_Your goal_
Every line in the data below from the one containing "Instruction: Click the search" down to the one containing "982x836 pixels.", both included, must be retyped exactly; no other line is to appear.

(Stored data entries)
☆ ☆ ☆

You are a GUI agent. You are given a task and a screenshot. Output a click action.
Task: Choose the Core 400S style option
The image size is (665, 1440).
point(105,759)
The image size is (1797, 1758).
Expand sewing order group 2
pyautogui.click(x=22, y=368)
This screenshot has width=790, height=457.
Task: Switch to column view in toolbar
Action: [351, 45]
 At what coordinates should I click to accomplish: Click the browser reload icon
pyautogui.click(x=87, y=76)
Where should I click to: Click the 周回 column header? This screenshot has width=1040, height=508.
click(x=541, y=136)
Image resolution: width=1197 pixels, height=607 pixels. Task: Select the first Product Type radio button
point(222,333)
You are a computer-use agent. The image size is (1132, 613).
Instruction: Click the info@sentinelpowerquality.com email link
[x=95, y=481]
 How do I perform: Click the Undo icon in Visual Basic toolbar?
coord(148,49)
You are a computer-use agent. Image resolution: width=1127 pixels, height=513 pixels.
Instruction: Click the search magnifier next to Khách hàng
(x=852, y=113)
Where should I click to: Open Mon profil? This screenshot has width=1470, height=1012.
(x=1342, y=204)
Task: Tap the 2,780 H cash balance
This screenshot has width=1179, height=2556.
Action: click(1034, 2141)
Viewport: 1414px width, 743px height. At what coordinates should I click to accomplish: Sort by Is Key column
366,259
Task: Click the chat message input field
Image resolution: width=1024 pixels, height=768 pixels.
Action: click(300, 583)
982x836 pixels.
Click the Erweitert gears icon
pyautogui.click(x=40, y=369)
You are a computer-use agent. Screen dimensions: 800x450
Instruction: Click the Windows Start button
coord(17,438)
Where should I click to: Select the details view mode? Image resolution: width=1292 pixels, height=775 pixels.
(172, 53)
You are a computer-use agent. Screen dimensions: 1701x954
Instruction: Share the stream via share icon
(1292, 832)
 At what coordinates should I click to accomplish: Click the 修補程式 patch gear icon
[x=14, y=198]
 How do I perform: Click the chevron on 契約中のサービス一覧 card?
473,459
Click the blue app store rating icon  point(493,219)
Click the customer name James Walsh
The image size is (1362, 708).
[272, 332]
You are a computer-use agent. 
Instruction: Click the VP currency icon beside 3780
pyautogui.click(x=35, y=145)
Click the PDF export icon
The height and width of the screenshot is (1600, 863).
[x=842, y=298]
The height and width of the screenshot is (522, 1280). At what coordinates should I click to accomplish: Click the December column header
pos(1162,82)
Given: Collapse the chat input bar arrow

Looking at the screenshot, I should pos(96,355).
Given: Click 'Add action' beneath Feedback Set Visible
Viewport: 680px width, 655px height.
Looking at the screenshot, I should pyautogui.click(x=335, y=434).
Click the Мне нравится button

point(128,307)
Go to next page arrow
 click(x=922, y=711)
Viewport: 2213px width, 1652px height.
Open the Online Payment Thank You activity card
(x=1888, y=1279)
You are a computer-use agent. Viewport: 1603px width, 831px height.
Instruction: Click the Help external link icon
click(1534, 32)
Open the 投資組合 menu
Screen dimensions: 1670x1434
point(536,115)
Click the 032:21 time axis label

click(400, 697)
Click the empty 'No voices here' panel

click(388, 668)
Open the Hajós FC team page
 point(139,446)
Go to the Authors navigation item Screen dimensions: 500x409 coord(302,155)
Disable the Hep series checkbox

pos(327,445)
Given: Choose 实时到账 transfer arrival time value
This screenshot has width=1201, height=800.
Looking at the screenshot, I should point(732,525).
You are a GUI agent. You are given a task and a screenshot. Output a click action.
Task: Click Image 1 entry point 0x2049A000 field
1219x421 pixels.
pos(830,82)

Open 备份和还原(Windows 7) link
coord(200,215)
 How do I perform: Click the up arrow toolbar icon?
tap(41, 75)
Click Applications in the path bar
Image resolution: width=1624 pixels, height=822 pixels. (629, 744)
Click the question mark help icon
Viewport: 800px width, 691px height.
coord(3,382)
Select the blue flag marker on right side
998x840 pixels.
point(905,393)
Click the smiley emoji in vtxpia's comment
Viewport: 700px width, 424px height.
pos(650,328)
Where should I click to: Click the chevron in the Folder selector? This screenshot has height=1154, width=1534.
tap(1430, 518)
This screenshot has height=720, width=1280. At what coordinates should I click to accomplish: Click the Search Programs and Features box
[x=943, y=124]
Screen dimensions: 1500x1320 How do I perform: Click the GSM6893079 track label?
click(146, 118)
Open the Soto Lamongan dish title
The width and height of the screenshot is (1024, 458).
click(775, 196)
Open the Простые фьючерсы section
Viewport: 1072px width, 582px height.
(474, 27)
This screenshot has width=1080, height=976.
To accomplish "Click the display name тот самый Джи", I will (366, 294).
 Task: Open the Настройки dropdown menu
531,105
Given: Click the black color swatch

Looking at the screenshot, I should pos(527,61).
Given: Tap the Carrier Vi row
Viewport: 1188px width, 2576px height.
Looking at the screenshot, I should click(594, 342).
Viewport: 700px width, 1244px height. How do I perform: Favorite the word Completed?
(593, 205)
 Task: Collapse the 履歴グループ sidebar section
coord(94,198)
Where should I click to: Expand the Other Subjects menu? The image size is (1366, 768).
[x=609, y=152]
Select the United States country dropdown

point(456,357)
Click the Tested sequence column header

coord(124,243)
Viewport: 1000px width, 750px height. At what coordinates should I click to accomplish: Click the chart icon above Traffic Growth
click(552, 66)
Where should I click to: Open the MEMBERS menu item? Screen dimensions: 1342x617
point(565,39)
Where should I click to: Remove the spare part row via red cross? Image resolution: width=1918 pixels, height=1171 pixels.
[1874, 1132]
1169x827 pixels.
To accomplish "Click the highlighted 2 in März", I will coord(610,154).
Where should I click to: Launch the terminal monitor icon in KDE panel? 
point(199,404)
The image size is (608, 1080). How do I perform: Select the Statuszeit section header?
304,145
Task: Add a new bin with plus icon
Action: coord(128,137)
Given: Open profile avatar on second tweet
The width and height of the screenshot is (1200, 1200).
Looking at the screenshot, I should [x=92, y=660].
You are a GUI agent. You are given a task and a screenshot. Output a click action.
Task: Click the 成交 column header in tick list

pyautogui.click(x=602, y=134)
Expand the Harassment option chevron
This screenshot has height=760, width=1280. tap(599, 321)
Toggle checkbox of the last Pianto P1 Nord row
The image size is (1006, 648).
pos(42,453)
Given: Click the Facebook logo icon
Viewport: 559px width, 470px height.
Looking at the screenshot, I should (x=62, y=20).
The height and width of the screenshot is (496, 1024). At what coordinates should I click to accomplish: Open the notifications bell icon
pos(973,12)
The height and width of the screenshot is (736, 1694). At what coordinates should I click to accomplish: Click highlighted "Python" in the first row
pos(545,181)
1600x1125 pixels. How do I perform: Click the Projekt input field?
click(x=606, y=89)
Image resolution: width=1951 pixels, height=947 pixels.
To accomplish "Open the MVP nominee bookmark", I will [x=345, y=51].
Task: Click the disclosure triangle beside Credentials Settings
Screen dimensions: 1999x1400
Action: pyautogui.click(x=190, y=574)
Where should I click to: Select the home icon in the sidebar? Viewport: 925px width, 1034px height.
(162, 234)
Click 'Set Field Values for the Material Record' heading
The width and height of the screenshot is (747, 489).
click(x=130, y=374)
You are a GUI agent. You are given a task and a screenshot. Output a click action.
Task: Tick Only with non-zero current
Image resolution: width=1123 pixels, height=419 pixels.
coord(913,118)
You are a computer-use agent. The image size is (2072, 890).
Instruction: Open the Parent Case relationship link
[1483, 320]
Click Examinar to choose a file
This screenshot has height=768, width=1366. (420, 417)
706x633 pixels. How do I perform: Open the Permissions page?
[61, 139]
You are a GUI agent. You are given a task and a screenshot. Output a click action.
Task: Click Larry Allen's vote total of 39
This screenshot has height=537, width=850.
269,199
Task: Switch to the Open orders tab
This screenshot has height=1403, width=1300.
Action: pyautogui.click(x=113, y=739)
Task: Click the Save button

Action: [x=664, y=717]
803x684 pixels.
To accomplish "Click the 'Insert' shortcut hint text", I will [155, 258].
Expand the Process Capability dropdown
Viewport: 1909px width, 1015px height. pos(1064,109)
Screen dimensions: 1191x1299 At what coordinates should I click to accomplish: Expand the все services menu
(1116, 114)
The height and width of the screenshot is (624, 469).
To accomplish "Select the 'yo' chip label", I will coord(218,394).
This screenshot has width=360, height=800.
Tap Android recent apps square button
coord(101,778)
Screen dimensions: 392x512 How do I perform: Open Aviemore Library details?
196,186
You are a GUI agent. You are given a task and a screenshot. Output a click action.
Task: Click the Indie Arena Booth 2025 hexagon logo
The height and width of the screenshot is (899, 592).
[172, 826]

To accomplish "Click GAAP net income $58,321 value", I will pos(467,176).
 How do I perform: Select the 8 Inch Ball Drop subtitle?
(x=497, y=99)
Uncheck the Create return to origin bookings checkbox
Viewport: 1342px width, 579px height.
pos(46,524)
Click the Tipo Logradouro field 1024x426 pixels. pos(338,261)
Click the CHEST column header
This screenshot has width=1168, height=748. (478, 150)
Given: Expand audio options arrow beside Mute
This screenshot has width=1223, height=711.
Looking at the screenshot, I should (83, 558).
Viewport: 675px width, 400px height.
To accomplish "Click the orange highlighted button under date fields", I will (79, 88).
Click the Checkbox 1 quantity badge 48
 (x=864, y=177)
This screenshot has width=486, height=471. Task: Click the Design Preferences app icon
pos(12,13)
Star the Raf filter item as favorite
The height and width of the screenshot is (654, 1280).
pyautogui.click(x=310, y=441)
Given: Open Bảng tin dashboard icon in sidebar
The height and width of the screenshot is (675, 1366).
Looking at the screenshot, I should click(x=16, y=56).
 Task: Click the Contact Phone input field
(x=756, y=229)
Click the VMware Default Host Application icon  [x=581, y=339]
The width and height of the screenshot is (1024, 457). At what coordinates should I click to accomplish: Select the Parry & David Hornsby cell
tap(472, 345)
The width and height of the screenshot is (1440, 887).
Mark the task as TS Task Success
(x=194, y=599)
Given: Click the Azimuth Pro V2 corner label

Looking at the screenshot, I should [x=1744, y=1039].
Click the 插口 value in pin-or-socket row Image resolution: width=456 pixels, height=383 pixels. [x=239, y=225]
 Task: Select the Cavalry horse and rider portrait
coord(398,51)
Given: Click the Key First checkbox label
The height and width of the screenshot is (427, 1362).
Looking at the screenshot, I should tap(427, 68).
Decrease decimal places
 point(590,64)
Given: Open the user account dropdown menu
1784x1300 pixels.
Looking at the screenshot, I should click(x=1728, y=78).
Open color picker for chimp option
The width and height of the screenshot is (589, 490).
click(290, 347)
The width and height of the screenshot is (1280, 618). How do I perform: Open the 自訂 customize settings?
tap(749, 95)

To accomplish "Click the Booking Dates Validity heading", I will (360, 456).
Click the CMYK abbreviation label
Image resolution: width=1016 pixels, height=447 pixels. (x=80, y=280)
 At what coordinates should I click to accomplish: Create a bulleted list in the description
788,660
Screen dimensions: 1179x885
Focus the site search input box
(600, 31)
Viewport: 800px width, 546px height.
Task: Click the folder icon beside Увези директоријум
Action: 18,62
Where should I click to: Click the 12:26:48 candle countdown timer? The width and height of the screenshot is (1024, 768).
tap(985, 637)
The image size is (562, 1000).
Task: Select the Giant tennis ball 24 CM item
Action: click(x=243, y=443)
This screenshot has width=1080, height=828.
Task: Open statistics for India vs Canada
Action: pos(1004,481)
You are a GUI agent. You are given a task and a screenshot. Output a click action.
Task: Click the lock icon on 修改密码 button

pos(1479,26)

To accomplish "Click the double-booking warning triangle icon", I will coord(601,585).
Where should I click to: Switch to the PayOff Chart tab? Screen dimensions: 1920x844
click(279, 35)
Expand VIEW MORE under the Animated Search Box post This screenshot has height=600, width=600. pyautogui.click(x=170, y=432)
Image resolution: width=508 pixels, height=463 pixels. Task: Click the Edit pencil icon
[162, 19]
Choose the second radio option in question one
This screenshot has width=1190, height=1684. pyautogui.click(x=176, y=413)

☆ ☆ ☆

_Response area_
Instruction: Click the search magnifier next to Khách hàng
(x=852, y=113)
Where should I click to: Open Mon profil? This screenshot has width=1470, height=1012.
(x=1342, y=204)
Task: Tap the 2,780 H cash balance
This screenshot has width=1179, height=2556.
Action: click(1034, 2141)
Viewport: 1414px width, 743px height. At what coordinates should I click to accomplish: Sort by Is Key column
366,259
Task: Click the chat message input field
Image resolution: width=1024 pixels, height=768 pixels.
Action: click(300, 583)
982x836 pixels.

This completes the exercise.